昨日の夕方、何となく点けていたテレビの報道番組で、最近の緊迫する日中関係関連の話題として、中国の「地下アイドル」を紹介していてちょっとビックリ。ビックリした理由は幾つかあって、まずは「中国にも地下アイドルっているんだ」という驚き。そして、先日のアニソンイベントや浜崎あゆみコンサート等の中止措置にもかかわらず、地下アイドルのステージは今の所活動可能という驚き。更にビックリしたのは、この取材されていたグループのプロデューサーの女性は、以前日本に留学経験だったかがあり、その時に地下アイドルを知り中国でプロデュース活動をしているということ。
私は日本の地下アイドルすら、その「地下アイドル」という名前くらいしか知らない程度なので、どういうファン層というか活動をしているのかも良く分からない。以前は、メジャーデビューを目標にしている、インディーズっぽい立ち位置なのかなと思っていたけれど、そうとも言えないグループや集団もいるみたい。それに、生活のためなのか怪しい感じのグループもいるみたいで、まぁ混沌とした世界であることは確か。ただ、たまにネット等でライブの様子とかの映像が流れてくると、箱(=会場)は数十人規模くらいの小ささだろうけど、熱気は凄い感じで多分多くの場合はコアなファンが付いていて、熱烈な「推し活」みたいな物に支えられているんだろうなぁと想像しています。
中国の場合も日本と同じなのかどうか分からないけれど、日本以上の競争社会で色々な制約や制限が存在している社会だけに、多分ストレスも大きいんでしょうね。
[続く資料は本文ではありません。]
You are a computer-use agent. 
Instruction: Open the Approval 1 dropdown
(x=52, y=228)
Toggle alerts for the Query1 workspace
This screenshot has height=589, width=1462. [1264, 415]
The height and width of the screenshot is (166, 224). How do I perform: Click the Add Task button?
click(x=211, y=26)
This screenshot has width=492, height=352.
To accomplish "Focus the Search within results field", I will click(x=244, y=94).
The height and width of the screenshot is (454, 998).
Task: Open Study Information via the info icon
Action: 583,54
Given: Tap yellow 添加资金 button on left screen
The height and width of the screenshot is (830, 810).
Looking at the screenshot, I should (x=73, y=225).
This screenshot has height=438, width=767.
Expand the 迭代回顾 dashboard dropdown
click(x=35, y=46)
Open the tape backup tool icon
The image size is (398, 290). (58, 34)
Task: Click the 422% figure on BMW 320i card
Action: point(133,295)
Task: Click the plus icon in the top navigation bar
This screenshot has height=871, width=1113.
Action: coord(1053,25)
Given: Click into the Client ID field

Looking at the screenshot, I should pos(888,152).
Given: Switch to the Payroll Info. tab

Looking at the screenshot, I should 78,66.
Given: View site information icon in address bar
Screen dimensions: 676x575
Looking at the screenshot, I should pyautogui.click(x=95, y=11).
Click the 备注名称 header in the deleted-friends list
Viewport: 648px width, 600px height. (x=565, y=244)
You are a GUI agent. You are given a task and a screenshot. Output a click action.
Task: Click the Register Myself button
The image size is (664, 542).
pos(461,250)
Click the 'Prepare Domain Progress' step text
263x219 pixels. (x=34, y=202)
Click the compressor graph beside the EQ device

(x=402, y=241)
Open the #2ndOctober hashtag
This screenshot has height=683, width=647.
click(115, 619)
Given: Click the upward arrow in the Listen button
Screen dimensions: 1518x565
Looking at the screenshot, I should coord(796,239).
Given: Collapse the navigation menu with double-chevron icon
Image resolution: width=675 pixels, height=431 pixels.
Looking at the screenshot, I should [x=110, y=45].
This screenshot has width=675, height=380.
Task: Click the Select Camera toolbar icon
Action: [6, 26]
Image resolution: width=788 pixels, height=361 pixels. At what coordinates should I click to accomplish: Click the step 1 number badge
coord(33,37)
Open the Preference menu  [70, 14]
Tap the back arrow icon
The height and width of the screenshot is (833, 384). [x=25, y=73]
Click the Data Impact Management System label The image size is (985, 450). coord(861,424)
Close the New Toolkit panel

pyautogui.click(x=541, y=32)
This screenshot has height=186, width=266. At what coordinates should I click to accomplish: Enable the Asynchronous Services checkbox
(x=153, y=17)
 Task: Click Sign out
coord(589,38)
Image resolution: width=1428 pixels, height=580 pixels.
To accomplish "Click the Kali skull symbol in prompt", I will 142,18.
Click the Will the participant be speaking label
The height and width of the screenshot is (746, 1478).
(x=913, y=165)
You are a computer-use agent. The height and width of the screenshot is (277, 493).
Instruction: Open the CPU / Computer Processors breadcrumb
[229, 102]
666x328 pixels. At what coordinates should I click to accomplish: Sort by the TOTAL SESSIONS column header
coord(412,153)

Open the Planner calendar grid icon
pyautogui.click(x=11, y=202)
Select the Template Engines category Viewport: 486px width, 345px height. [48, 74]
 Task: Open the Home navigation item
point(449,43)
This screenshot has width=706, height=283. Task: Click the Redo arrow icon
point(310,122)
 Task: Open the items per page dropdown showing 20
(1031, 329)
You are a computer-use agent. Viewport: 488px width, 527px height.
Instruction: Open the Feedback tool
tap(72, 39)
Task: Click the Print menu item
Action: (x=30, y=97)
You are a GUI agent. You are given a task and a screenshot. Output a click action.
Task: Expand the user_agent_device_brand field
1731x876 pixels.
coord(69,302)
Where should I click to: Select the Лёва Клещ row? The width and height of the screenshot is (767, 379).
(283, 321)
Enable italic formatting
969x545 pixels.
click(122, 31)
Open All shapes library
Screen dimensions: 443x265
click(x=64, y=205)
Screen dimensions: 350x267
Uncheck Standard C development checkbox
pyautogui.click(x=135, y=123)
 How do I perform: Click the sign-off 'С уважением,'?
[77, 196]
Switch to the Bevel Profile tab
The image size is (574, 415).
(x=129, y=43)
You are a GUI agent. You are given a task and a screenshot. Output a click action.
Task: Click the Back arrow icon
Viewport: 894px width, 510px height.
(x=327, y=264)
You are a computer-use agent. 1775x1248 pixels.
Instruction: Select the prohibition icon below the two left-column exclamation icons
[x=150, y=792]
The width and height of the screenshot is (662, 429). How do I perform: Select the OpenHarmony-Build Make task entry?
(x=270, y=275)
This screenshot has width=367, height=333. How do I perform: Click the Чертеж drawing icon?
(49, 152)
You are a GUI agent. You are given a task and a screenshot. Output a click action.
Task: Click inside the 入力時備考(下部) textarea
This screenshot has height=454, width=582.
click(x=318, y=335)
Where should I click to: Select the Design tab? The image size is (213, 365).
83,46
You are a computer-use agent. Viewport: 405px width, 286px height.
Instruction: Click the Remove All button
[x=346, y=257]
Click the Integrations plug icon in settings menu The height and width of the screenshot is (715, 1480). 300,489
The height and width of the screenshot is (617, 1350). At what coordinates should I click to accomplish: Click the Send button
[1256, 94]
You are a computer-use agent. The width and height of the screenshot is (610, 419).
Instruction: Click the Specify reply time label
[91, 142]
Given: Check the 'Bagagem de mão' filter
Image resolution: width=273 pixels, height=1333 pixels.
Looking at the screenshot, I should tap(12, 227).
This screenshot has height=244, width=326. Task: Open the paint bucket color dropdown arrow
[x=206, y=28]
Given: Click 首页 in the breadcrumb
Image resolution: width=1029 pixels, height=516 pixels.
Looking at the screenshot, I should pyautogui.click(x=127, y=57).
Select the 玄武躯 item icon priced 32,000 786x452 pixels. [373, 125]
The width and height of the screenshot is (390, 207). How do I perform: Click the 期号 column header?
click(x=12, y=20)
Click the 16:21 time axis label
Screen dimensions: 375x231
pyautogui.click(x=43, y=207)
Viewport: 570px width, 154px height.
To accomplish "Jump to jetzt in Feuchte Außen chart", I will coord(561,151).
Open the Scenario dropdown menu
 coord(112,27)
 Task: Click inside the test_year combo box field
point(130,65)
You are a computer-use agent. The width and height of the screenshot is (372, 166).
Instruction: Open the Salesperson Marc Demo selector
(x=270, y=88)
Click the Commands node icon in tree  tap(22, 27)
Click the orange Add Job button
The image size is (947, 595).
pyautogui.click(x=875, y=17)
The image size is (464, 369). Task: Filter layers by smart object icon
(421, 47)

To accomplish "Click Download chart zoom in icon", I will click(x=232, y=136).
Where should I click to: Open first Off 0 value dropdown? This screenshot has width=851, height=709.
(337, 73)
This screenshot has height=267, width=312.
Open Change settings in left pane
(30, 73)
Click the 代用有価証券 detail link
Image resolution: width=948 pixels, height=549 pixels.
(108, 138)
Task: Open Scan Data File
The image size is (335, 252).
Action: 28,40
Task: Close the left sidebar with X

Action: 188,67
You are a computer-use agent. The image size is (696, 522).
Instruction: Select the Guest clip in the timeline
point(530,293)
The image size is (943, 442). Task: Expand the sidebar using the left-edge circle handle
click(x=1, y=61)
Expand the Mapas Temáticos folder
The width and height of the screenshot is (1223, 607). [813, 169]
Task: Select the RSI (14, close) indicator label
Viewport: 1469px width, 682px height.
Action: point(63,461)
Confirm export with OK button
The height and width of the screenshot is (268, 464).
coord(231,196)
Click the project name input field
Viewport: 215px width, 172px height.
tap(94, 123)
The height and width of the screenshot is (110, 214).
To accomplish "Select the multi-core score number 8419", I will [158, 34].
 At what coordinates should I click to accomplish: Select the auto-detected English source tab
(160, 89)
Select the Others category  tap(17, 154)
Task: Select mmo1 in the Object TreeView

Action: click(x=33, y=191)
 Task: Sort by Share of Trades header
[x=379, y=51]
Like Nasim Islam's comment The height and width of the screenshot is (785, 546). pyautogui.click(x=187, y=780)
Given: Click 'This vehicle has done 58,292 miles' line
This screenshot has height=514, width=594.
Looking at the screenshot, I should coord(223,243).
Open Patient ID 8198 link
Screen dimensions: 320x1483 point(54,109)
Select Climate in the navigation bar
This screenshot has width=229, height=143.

また、その中国社会だけしか知らないならそれが全てと納得出来るかもしれないけれど、今は制限されているとは言え中国でもネット経由で色々な情報は外部から入ってくる時代。そう言うものに対しての憧れや渇望みたいなものも決して小さくないだろうし、そういう気持ちのはけ口というかある意味ガス抜きの場として、中国政府としても有る程度見て見ぬ振りをしているのかもしれない。とは言っても、如何に「地下」アイドルとはいえ日本の楽曲を堂々と演奏するほどの自由度はなく、中国語に置き換えたりと苦労はしている様子でした。
もし中国政府が、この手の活動をガス抜きとして今は見て見ぬ振りをしているとしても、自分達の把握範囲を超えたと考えたら、直ぐに弾圧してくることは確実だろうなぁ。しかも「地下アイドル」と言うだけあって、表には見えてこないことが彼らにとってはさらに疑惑前提の話になるだろうし。今の中国若年層の失業率は、公式発表では17%位との事ですが、例によって水増し前提の統計なので、実質的には40%近いのではと言う話も聞きます。中国も「一人っ子政策」などあり日本以上に少子高齢化が進んでいるとも聞きますが、となると一番働いて社会を支えるべき若年層が、仕事も出来ずに不満だけ積み重ねているとなると、幾ら上からの圧力が大きい中国社会とは言えども、暴発する可能性も決して小さく無い気がするんだけれどどうだろうか。別の話題で、新海誠氏の作品に出てきた日本の光景を、日本に来て同じ場所の実際の光景と日隠するみたいな動画を投稿している中国アニメファンみたいな人が居たけれど、空想だと思っていたアニメの世界観が実は日本の実際の社会とほぼ同じと言う事は、彼らにとってはかなりの衝撃じゃ無いだろうか。「見ると聞くとは大違い」ということが当然という社会が普通だと思っていたら、「見るもの聞くこと、本当の事ばかり」という社会は信じられないし、でもそれがすぐ隣に存在しているとなると圧力の下にいる彼らの気持ちは大きく変わりそうな気がしますね。そのきっかけが地下アイドルになるかも。